For instance, sometimes, vendors fail to deliver on their verbal promises, such as last-minute cancellations, offering low-quality products and services, as well as many inconsistencies in payment terms, leaving consumers with little to no option to rely on their vendors, solely based on mutual trust. At times, vendors tend to quote exorbitantly high rates and promise world-class services, but fail to deliver on quality.

Budget 2021 expectations: Digital wedding services on the rise

On the bright side, over the past few years, several organised wedding planning aggregators, digital wedding services, etc have mushroomed across India, thereby, driving transparency, standard procedures, implementing written contracts and quality.

In the long run, such startups and companies will help formalise the industry and in turn, generate more demand and steady revenue streams, while offering consumers value for money and assured great experiences. This will also give a great impetus to the government, who will benefit from the organisation of the sector.

As we step into 2021, the industry is on its path to recovery from the effects of COVID-19. In this sense, the Union Budget 2021 can be truly reformative for the hospitality and wedding industry. As a part of the ecosystem, and a tech-enabled wedding company, we propose two main suggestions for the recovery of the sector in 2021:

1. Expectations of financial aid by allowing GST relief for the sector: We urge the government to support the sector, specifically, small and medium scale businesses by offering a minimum reimbursement of 25% of the GST or as an alternative, allow an equivalent credit amount. Such support by the government will aid small and medium-sized hotels to run their operations and recover from the losses that occurred due to the COVID-19 lockdown.

Additionally, if the budget lowers the GST requirement from the present 18% to 5% in the long run and 2% in the short-term for banquets as well as other supporting services, it would come as a huge relief for both – business owners as well as consumers.

WHAT YOU WILL DO:
1) In the passage on wedding-industry hopes for the Union Budget 2021, what minimum share of the GST should the government reimburse to small and medium businesses?
2) Reproduce the part of the wedding-industry passage that opens with the words containing "1. Expectations of" and closes with "the COVID-19 lockdown.".

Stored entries
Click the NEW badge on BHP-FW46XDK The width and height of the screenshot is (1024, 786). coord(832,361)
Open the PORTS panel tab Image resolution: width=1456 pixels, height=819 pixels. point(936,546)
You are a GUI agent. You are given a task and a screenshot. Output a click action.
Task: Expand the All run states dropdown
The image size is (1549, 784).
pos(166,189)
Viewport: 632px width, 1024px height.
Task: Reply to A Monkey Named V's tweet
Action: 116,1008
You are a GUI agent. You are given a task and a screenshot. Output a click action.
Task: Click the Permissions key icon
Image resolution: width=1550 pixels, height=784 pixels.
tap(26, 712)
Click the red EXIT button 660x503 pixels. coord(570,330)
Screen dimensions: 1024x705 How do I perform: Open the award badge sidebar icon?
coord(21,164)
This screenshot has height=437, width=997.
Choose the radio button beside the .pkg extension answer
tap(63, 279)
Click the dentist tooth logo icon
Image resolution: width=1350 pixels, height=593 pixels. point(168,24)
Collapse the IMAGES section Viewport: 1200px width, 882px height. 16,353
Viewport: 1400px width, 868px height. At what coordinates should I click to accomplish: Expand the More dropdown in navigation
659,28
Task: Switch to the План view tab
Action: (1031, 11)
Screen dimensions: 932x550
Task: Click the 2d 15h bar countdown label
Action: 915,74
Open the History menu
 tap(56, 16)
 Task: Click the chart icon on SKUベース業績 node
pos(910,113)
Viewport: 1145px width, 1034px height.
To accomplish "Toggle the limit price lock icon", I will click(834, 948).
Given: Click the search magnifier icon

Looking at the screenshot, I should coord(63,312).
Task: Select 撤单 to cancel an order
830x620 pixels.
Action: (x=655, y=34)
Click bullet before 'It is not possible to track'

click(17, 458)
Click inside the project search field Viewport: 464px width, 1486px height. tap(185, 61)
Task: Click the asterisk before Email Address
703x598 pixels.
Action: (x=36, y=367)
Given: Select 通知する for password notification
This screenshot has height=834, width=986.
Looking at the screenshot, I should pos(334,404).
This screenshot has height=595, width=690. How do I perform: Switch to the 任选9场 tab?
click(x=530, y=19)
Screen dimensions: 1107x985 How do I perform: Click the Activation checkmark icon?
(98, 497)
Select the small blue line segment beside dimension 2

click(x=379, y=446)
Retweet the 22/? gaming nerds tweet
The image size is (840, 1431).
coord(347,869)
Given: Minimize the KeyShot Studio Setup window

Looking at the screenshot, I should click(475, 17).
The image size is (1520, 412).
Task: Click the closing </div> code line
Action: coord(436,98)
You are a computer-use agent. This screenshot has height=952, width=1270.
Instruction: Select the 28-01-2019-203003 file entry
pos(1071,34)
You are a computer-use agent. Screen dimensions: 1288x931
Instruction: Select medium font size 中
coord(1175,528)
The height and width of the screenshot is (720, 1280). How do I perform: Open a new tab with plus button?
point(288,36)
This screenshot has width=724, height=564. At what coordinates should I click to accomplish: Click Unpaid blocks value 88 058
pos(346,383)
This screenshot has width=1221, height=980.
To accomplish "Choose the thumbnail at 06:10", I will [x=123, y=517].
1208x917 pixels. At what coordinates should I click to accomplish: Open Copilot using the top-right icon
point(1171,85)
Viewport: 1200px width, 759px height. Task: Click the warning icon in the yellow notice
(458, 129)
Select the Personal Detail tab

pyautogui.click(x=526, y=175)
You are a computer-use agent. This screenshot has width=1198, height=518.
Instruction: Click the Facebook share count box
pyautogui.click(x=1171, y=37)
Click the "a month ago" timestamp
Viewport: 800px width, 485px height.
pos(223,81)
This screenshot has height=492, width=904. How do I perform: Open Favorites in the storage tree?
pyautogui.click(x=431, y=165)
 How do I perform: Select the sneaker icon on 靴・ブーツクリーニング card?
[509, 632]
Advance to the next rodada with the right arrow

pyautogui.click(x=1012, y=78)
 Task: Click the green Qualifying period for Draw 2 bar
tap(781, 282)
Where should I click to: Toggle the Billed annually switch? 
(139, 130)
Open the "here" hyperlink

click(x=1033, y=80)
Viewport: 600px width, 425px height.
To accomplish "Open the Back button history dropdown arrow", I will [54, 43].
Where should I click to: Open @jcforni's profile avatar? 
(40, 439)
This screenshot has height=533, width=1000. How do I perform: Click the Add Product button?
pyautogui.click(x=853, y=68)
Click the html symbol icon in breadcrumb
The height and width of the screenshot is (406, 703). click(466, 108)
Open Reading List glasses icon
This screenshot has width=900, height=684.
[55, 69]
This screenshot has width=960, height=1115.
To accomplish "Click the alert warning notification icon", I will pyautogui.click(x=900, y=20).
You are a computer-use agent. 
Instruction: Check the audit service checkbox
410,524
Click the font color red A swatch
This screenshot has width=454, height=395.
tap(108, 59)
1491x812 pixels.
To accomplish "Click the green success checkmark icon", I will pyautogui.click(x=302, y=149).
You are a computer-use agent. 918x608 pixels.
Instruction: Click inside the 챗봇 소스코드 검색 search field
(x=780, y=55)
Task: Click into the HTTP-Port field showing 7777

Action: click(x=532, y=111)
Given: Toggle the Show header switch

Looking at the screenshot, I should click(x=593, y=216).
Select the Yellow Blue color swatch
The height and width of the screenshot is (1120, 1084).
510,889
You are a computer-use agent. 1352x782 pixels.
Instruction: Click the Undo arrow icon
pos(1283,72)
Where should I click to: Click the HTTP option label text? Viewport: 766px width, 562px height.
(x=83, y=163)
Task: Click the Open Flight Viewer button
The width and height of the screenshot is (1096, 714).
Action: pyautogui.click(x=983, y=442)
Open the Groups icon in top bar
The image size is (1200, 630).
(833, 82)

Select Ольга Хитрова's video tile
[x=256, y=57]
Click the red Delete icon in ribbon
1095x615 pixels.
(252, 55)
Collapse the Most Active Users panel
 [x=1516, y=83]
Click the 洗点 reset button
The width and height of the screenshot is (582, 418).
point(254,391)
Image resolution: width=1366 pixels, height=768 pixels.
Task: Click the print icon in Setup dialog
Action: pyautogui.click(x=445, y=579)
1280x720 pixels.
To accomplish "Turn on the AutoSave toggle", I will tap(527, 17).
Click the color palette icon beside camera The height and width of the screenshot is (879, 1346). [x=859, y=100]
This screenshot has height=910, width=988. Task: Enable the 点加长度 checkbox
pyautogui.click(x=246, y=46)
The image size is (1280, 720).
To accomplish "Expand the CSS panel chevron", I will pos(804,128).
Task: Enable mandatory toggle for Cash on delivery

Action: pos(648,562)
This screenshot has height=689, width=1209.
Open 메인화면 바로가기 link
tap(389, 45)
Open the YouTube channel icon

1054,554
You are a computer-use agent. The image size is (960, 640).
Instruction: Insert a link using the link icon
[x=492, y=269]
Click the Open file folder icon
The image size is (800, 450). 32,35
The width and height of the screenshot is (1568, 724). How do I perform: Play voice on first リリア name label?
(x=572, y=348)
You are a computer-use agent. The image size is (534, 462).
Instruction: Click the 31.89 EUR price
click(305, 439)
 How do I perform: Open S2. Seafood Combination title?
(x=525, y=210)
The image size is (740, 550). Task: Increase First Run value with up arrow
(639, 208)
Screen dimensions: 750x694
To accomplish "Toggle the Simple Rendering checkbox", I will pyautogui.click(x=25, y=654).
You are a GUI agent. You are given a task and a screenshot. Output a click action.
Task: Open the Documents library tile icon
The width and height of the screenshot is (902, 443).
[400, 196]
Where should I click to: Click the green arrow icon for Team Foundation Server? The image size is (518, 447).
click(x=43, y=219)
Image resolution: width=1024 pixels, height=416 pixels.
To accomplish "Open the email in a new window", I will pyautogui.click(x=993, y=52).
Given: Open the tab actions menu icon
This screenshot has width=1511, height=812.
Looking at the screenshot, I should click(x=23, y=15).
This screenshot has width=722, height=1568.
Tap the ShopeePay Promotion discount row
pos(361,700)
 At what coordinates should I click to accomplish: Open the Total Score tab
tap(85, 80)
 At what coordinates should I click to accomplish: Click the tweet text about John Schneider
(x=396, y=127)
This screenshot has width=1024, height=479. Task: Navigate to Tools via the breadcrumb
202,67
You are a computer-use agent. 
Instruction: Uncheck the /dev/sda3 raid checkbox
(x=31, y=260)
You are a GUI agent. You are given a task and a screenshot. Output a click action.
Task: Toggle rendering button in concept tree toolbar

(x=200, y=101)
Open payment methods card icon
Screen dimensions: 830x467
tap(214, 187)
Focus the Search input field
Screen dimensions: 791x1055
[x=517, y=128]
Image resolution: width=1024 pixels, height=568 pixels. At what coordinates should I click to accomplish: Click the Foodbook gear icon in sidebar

RESPONSES BY ITEM NUMBER:
1) A minimum reimbursement of 25% of the GST.

2)
1. Expectations of financial aid by allowing GST relief for the sector: We urge the government to support the sector, specifically, small and medium scale businesses by offering a minimum reimbursement of 25% of the GST or as an alternative, allow an equivalent credit amount. Such support by the government will aid small and medium-sized hotels to run their operations and recover from the losses that occurred due to the COVID-19 lockdown.